Stored dataset rows:
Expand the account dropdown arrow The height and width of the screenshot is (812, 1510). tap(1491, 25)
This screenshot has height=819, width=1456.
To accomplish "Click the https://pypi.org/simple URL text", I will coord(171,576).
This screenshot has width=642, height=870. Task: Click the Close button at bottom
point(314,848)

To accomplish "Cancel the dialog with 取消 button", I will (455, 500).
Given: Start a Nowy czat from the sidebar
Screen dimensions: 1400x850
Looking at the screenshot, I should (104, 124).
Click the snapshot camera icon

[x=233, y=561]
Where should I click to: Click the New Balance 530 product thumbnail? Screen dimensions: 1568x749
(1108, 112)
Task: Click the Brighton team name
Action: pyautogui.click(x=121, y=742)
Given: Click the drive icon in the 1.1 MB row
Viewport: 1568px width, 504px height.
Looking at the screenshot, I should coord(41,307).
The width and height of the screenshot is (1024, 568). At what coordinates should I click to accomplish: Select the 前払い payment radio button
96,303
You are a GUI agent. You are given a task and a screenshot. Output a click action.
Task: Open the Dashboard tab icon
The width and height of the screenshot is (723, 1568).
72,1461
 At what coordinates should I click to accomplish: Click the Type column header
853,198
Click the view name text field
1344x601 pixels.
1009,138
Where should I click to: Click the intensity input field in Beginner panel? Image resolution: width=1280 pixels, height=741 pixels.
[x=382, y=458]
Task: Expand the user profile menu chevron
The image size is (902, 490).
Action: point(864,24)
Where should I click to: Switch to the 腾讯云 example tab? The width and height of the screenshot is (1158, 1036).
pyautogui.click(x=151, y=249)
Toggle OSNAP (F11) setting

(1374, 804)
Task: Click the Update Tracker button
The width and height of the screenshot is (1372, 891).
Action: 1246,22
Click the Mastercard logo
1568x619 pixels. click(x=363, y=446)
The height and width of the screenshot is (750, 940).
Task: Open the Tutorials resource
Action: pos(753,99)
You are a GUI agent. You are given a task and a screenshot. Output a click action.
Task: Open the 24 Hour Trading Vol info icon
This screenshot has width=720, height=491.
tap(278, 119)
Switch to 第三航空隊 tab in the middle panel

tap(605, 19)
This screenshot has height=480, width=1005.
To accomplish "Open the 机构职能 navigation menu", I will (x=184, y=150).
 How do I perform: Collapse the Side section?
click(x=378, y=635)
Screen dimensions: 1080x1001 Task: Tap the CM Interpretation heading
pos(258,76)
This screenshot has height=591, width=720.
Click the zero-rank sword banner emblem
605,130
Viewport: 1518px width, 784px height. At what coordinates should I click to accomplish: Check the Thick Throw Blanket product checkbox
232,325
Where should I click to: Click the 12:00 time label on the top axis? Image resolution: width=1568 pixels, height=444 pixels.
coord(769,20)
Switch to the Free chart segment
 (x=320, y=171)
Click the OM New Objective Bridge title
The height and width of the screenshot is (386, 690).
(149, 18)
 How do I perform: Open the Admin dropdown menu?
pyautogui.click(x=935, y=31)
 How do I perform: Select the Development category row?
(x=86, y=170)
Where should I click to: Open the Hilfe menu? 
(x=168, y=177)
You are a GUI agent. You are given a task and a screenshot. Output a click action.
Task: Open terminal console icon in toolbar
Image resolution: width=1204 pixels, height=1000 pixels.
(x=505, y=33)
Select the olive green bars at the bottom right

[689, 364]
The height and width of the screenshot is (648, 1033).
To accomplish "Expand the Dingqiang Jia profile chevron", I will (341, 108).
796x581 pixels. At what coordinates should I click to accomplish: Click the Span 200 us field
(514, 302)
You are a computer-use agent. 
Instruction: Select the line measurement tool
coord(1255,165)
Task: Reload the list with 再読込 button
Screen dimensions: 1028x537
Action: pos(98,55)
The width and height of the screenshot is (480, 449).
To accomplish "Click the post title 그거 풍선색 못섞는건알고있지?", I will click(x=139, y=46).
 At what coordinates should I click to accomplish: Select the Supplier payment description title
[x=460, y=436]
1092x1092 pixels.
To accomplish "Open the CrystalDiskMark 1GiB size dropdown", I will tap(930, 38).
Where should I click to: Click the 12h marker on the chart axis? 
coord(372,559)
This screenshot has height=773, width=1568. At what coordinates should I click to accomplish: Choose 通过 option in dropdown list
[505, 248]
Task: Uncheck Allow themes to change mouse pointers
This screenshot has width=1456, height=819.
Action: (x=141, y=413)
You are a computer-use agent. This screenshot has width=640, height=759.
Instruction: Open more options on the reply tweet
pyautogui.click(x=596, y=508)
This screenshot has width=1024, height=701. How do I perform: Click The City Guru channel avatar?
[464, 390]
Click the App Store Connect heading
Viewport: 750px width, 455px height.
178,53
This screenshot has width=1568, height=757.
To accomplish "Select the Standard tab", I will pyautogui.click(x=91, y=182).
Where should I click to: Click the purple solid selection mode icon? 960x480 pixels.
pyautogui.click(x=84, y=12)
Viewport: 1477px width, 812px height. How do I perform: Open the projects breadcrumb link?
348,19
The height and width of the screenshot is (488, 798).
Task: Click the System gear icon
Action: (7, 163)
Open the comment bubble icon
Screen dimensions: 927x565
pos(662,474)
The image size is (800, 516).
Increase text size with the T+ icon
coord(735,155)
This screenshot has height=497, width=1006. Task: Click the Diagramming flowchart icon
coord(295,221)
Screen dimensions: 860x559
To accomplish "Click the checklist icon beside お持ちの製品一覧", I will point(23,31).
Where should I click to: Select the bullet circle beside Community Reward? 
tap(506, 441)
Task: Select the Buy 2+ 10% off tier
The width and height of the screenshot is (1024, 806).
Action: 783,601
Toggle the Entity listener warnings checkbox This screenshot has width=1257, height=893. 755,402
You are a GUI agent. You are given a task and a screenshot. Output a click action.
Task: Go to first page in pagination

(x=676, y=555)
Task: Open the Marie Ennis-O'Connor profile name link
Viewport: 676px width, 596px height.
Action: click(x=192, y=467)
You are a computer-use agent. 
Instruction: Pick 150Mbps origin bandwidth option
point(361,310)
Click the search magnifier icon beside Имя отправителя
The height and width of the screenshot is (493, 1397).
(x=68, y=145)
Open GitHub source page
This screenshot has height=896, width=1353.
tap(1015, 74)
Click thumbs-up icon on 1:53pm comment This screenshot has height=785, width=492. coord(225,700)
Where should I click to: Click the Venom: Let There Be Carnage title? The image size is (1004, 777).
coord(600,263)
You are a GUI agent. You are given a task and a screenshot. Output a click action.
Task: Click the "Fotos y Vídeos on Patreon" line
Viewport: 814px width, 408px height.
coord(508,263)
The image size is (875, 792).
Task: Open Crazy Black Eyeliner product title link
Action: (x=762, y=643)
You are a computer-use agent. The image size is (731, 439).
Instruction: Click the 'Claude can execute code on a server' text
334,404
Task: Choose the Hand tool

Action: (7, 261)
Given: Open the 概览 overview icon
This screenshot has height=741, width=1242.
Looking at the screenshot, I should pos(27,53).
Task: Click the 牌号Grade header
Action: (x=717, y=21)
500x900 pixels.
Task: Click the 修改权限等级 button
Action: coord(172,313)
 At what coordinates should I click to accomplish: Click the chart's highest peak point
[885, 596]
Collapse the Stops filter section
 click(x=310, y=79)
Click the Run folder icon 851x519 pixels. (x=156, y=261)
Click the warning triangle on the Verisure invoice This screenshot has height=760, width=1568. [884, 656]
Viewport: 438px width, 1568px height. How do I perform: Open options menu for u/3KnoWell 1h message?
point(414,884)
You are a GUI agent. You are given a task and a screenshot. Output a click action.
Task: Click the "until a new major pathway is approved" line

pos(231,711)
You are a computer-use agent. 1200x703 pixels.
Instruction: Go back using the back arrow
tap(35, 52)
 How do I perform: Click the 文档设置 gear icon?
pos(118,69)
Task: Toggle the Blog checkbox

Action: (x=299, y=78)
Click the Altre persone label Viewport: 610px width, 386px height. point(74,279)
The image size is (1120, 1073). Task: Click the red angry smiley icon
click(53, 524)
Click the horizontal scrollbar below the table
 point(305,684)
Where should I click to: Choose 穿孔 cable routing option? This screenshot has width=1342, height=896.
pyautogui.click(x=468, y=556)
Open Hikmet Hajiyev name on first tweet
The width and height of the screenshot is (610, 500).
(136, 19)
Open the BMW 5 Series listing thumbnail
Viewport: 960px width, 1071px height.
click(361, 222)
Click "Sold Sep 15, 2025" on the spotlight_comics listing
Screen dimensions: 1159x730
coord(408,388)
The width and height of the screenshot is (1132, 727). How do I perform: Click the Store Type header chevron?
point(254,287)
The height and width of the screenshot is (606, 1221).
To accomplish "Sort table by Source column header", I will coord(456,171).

* [GOAL] Recast the rows as a numbered list, from the first line up to and including the line with "(1374, 804)", skipping any blank lines.

* [FINAL RESULT]
1. Expand the account dropdown arrow The height and width of the screenshot is (812, 1510). tap(1491, 25)
2. This screenshot has height=819, width=1456.
3. To accomplish "Click the https://pypi.org/simple URL text", I will coord(171,576).
4. This screenshot has width=642, height=870. Task: Click the Close button at bottom
5. point(314,848)
6. To accomplish "Cancel the dialog with 取消 button", I will (455, 500).
7. Given: Start a Nowy czat from the sidebar
8. Screen dimensions: 1400x850
9. Looking at the screenshot, I should (104, 124).
10. Click the snapshot camera icon
11. [x=233, y=561]
12. Where should I click to: Click the New Balance 530 product thumbnail? Screen dimensions: 1568x749
13. (1108, 112)
14. Task: Click the Brighton team name
15. Action: pyautogui.click(x=121, y=742)
16. Given: Click the drive icon in the 1.1 MB row
17. Viewport: 1568px width, 504px height.
18. Looking at the screenshot, I should coord(41,307).
19. The width and height of the screenshot is (1024, 568). At what coordinates should I click to accomplish: Select the 前払い payment radio button
20. 96,303
21. You are a GUI agent. You are given a task and a screenshot. Output a click action.
22. Task: Open the Dashboard tab icon
23. The width and height of the screenshot is (723, 1568).
24. 72,1461
25.  At what coordinates should I click to accomplish: Click the Type column header
26. 853,198
27. Click the view name text field
28. 1344x601 pixels.
29. 1009,138
30. Where should I click to: Click the intensity input field in Beginner panel? Image resolution: width=1280 pixels, height=741 pixels.
31. [x=382, y=458]
32. Task: Expand the user profile menu chevron
33. The image size is (902, 490).
34. Action: point(864,24)
35. Where should I click to: Switch to the 腾讯云 example tab? The width and height of the screenshot is (1158, 1036).
36. pyautogui.click(x=151, y=249)
37. Toggle OSNAP (F11) setting
38. (1374, 804)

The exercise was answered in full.